Haven|1358957738|3362308 said:
aviastar|1358900380|3362066 said:
Isn't it an etiquette thing that you aren't supposed to throw a shower for yourself? And not even a family member is supposed to throw the shower because it will be seen as a gift grab? She's basically throwing herself a shower without the hosting duty- so, um, that's not really how that's supposed to go.

She's a close friend of yours- is she normally this oblivious of common social niceties? If she is, then I would chalk it up to that and then, if I could, offer to throw her shower for her to help her save some face. If not, and she's just being tacky, then I would probably say something- once- about how unusual her method is, and simply get her whatever I was going to get her before the lists came out.
Yes, this is very true.

I agree with everyone else that sending out unsolicited wish lists is poor form.

Party or not, I imagine people will want to send her gifts. (Or at least they would have wanted to send gifts before her icky behavior!) DH and I just had our first child five weeks ago, and in our religious culture we don't have baby showers or bring anything into our home for the baby before he is born. (It isn't a religious rule or anything, it's more a superstition.) We didn't expect to receive many gifts, but people are so kind and supportive that I ordered 50 thank you cards with our son's name on them and I've already run out!

Haven, congrats on the baby! :appl:
You are absolutely right, we all would have gotten her things anyways. The way she is going about things is just weird... I also am superstitious about celebrating too early. (not religion or anything, just seems like inviting trouble.) I will not purchase, nor decorate anything, for the baby until at least into her third trimester. That's just our family's belief, anyways.
 
Everyone summed it up as tacky & rude, etc. She is a taker, but not a giver...

You could always get something that is REALLY for the baby...something like board books or other items that will benefit the child 100% but don't feed into her using of your funds for basics she should be buying, like a car seat or stroller. Make it 100% about the baby.
 
MC|1358970588|3362381 said:
Everyone summed it up as tacky & rude, etc.

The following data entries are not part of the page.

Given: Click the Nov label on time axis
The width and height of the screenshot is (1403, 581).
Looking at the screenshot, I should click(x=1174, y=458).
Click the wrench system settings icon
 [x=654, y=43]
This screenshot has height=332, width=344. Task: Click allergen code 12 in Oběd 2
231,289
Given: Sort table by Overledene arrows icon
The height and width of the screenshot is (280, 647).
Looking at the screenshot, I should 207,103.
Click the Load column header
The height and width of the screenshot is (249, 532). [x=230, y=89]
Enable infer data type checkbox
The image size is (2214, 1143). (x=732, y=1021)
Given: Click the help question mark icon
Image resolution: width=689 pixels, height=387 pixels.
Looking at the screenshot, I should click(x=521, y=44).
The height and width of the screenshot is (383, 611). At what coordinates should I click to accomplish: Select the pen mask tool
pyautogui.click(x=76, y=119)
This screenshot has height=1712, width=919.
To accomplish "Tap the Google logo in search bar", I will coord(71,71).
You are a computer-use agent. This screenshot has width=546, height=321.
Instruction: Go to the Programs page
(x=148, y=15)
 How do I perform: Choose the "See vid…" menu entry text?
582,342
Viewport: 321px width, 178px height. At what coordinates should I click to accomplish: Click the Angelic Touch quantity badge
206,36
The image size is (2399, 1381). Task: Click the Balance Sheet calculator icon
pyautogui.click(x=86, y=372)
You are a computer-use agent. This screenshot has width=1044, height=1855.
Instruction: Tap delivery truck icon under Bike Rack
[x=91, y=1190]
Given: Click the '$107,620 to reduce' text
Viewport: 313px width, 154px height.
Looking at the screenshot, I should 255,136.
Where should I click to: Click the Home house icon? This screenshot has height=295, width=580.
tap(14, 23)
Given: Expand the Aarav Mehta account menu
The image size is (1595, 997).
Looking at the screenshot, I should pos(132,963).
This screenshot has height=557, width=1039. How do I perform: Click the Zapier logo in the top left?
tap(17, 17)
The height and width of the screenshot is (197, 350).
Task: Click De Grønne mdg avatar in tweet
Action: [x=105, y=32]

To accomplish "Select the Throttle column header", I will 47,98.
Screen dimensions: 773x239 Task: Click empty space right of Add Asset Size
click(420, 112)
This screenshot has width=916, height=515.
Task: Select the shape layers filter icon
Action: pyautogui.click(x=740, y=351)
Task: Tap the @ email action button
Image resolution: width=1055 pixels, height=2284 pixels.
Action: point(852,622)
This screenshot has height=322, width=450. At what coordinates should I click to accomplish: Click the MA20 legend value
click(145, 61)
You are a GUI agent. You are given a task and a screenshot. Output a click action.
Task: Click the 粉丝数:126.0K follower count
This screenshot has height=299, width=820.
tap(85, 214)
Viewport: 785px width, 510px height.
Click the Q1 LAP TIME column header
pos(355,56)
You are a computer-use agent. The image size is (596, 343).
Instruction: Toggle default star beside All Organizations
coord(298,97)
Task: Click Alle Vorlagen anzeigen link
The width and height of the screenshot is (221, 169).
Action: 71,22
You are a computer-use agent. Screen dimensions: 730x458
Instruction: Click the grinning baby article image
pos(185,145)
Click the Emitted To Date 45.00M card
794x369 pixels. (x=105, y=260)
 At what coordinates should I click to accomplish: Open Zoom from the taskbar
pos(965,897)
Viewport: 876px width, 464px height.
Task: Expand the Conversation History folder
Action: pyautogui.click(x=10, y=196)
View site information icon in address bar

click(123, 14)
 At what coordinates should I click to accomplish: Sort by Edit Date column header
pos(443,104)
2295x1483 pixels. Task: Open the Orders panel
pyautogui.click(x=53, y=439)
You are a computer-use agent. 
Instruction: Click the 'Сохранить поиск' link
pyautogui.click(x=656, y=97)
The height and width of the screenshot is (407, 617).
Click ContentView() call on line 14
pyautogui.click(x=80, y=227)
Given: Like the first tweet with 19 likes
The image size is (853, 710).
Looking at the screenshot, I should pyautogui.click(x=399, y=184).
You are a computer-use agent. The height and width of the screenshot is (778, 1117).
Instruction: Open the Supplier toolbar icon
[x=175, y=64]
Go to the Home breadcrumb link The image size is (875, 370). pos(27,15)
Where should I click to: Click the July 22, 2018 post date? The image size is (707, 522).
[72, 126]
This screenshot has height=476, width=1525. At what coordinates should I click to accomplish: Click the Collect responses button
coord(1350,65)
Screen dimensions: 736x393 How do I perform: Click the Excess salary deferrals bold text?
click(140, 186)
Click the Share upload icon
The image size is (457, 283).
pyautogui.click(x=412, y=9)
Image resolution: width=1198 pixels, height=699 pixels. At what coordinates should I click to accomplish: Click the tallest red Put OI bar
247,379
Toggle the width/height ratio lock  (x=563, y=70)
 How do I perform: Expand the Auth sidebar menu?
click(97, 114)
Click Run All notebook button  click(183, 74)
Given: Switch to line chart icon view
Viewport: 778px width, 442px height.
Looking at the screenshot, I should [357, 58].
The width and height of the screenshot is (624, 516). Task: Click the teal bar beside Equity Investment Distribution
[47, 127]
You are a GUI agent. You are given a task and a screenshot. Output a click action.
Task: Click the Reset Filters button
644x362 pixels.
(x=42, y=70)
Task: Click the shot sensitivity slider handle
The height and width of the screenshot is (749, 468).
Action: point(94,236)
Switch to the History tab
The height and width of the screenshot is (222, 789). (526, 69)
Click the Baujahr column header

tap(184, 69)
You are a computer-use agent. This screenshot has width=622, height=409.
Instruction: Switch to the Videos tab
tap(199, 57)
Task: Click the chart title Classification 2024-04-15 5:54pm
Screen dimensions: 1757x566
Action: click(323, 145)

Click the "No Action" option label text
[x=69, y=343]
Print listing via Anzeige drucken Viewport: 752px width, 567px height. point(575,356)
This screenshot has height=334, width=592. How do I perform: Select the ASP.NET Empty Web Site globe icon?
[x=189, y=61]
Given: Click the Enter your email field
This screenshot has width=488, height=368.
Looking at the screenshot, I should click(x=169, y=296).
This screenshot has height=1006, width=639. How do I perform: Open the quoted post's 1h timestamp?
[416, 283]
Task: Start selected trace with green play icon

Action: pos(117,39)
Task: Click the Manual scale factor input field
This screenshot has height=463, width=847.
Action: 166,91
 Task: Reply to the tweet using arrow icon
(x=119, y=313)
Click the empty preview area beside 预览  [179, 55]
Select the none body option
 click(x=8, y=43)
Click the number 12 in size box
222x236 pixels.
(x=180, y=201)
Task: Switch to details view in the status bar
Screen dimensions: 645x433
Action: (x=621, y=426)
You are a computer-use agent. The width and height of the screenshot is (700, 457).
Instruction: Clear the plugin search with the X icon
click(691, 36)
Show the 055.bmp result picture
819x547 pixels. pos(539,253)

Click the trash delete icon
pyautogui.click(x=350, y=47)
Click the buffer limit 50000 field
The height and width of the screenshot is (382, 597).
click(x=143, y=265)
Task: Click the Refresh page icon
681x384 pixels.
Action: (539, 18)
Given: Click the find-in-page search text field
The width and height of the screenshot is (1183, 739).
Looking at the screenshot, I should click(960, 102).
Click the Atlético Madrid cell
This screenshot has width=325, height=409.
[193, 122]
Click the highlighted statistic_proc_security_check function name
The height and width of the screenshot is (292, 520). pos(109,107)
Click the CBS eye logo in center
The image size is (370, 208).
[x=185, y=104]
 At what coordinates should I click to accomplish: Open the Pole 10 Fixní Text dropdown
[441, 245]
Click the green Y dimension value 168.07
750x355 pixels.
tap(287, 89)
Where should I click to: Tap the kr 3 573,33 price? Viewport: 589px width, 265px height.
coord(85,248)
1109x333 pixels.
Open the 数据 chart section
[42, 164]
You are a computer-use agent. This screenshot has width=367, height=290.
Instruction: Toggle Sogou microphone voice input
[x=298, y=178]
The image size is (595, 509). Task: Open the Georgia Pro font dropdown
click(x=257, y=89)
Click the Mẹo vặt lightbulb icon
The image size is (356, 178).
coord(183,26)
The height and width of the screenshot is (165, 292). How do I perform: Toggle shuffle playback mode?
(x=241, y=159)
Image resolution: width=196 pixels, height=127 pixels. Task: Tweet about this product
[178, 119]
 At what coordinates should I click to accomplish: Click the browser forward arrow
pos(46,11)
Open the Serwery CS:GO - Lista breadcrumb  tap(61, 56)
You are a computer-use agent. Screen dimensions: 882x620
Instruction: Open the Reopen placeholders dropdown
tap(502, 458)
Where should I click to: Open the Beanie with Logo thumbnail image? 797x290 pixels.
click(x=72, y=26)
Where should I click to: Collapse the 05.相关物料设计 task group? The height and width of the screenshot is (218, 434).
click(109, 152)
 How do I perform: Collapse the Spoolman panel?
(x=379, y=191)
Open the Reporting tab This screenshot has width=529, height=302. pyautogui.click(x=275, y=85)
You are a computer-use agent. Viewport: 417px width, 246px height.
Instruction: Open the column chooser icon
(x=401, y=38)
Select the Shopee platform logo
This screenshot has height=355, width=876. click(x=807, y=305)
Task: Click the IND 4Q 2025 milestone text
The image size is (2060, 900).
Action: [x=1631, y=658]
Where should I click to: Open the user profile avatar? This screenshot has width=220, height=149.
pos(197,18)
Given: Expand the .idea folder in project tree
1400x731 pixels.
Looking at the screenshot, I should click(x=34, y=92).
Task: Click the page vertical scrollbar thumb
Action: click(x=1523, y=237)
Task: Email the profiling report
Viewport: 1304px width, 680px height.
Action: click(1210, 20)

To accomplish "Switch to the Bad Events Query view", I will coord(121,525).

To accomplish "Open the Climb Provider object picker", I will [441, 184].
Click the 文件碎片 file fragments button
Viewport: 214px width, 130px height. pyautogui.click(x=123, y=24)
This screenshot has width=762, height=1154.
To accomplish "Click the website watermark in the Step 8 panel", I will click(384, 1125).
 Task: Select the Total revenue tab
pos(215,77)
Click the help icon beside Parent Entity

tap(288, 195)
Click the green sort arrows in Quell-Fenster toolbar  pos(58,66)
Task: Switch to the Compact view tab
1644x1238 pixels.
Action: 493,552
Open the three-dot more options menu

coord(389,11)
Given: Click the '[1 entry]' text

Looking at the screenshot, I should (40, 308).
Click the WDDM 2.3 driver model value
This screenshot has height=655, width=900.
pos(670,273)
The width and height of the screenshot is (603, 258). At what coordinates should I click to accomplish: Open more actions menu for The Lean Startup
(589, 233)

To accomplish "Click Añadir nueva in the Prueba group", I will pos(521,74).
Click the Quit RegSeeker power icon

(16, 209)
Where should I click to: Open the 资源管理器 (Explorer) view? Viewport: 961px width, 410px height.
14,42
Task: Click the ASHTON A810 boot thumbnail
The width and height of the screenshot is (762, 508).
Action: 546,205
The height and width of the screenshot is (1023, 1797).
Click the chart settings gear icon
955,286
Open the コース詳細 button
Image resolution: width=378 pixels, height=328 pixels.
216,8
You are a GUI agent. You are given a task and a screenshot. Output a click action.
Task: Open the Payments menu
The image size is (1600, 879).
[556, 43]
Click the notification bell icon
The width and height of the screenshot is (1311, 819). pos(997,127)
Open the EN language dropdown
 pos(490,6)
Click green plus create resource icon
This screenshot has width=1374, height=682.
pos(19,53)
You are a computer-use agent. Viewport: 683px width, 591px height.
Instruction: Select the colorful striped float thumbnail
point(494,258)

She is a taker, but not a giver...

You could always get something that is REALLY for the baby...something like board books or other items that will benefit the child 100% but don't feed into her using of your funds for basics she should be buying, like a car seat or stroller. Make it 100% about the baby.
that was actually one of the best presents we got, board books!


I am sorry Tuckins; I can understand how you feel.
 
Yikes. My sisters didn't even give me a list of things they needed. It's in poor taste, for sure.

I, personally, like to give diapers in size 2 and something small for the baby, which usually mean I make a diaper cake.
 
Wow! :knockout:
Would sending a box of condoms be any more rude and tacky than what she did?

Seriously, I'd give/send/say nothing, and just distance myself from her.

You get to pick who you let and keep in your life.
Don't be a doormat.
 
kenny|1358980226|3362473 said:
Wow! :knockout:
Would sending a box of condoms be any more rude and tacky than what she did?

Seriously, I'd give/send/say nothing, and just distance myself from her.

You get to pick who you let and keep in your life.
Don't be a doormat.

Lol! I thought about something like that when I first found out! She's in school, he's un-employed, and for the last few months, she had been talking about leaving him when she graduates... I was thinking "Why are you still having sex with someone you loathe?"